Shortly after I started playing Cloudberry Kingdom, my wife came into our TV room and watched me play for a few minutes. Her observation?
“It’s crazy how Nintendo did all this stuff 25 years ago, and people are still making games like it today.”
While that’s a slightly reductionist take on the history of platformers, the basic sentiment behind it pretty much nails everything there is to know about Cloudberry Kingdom. It’s a game that, for better or for worse, owes a huge debt of gratitude to Super Mario Bros., and makes no effort whatsoever to hide that fact.

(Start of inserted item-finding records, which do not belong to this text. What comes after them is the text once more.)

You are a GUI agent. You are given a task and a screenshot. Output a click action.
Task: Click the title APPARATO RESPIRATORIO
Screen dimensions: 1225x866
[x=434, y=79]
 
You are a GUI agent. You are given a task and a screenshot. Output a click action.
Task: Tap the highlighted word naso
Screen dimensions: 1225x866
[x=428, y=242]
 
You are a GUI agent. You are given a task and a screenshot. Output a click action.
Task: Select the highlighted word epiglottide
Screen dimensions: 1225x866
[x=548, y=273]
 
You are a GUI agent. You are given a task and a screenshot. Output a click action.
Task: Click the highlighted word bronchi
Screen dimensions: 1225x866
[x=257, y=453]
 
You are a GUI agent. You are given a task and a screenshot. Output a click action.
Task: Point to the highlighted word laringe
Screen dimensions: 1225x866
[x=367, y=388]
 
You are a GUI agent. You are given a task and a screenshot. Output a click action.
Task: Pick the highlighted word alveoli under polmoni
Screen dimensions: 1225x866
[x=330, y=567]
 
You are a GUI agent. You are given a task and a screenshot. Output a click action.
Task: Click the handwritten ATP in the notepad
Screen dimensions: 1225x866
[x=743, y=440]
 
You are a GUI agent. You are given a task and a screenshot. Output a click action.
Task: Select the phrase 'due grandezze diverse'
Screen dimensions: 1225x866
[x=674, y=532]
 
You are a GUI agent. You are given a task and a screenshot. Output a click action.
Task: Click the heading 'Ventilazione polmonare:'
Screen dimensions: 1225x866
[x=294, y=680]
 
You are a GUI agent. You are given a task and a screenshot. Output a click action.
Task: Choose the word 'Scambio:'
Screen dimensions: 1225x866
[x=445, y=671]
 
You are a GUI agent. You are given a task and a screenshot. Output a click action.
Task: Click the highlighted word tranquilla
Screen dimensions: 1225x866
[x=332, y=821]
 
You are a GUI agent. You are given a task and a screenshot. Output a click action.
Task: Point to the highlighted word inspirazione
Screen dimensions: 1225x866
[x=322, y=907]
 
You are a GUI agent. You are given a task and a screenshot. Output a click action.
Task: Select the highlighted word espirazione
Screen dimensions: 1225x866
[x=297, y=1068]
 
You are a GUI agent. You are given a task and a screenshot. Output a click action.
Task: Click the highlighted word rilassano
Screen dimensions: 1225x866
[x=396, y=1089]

Actually, I’m not sure why I included “for worse” there, because Cloudberry KIngdom’s take on the platforming genre is pretty much all great. It doesn’t try and bog the game down in gimmicks or innovations: it gives you a princess to save, drops you at the beginning of a level, and sets you on your side-scrolling way. It doesn’t have flashy graphics or complicated controls. The only way it could be more SMB-ish would be if you were a plumber instead of a scruffy, weird-looking superhero-type guy.

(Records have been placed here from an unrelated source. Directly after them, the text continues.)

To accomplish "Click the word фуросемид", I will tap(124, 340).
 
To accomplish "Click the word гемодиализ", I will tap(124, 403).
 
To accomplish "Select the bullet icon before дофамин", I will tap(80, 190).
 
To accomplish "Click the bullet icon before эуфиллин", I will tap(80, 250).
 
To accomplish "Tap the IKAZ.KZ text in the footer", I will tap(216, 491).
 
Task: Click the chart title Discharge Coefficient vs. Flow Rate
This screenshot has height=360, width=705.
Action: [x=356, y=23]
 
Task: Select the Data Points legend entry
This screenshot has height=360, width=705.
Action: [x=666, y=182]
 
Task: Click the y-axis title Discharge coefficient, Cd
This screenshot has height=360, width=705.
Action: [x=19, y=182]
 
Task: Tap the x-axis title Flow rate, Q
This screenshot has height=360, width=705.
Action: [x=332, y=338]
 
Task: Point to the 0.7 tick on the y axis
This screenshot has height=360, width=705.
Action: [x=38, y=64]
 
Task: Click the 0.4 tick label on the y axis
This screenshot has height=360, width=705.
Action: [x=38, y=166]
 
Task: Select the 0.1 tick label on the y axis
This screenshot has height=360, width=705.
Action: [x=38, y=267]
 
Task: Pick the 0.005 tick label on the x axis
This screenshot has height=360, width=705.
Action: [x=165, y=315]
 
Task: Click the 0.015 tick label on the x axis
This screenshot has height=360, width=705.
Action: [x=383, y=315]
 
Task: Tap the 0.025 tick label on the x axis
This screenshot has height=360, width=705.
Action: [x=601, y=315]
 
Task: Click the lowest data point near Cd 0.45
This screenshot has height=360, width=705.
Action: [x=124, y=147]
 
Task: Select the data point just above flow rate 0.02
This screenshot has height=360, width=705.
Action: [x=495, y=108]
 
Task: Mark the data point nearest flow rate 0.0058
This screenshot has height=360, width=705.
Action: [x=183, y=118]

Well that, and it would have to be way, way easier. Because that’s the one really significant way that this game differs from those of yesteryear: it piles on the difficulty to the point of insanity. I know it’s customary to say that old games are harder than modern ones, but when Cloudberry Kingdom really gets going, the only thing I can compare it to is that level from Battletoads. In both story mode and arcade mode, the levels just keep adding more and more moving platforms and rotating balls of death and spikes and massive gaps, and if you stop for a moment to think about what you’re doing, you die in a fiery explosion. This game is all about good timing and quick reflexes, and if you have either of those qualities in short supply, you’ll die a lot.

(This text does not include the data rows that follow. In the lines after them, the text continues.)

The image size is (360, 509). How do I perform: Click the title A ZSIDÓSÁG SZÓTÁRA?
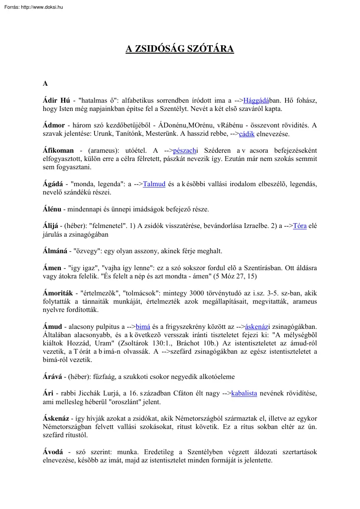pyautogui.click(x=180, y=49)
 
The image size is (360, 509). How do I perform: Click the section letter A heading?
pyautogui.click(x=45, y=84)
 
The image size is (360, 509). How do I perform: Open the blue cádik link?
pyautogui.click(x=246, y=134)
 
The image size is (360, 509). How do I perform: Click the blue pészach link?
pyautogui.click(x=185, y=151)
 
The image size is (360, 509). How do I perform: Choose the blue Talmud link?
pyautogui.click(x=154, y=184)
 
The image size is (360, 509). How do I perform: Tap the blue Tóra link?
pyautogui.click(x=300, y=226)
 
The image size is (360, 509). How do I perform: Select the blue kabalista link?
pyautogui.click(x=244, y=394)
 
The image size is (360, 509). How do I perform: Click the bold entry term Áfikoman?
pyautogui.click(x=58, y=151)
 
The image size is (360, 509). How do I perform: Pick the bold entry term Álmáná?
pyautogui.click(x=55, y=251)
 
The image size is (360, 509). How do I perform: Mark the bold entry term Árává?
pyautogui.click(x=53, y=377)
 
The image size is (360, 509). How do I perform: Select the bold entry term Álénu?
pyautogui.click(x=52, y=209)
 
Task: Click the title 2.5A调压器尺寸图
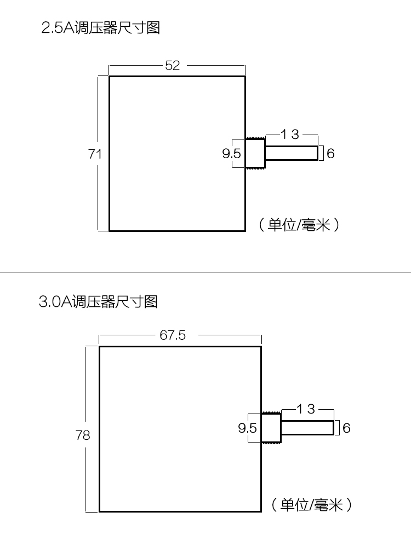[x=101, y=28]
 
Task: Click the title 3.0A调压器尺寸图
[x=98, y=301]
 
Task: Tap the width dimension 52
[x=172, y=66]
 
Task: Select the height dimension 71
[x=95, y=154]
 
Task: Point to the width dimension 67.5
[x=173, y=335]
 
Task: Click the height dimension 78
[x=83, y=435]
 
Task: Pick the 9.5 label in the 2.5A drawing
[x=231, y=154]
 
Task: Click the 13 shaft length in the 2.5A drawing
[x=290, y=135]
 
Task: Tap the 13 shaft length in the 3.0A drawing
[x=306, y=409]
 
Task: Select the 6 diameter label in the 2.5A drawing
[x=330, y=154]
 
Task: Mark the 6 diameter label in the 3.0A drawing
[x=346, y=428]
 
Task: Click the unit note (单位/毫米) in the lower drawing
[x=311, y=504]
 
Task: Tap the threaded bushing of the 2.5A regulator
[x=255, y=153]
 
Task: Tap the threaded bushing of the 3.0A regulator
[x=271, y=428]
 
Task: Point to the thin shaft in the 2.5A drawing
[x=291, y=153]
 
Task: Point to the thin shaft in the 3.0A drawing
[x=307, y=428]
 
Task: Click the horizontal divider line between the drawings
[x=206, y=272]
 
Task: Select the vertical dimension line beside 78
[x=86, y=383]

Of course, even if you do have those qualities, you’ll probably die a lot too, because that’s just how Cloudberry Kingdom works. Yet, much as those old, seemingly impossible platformers were still fun because of the challenge they offered, this game is still a blast. It’s got loads of charm, and it’s enjoyable from beginning to end (the end being theoretical in this case — where the game’s arcade mode promises infinite, randomly-generated levels, it seems to mean it). As long as you’re up for a challenge, Cloudberry Kingdom is well worth a download.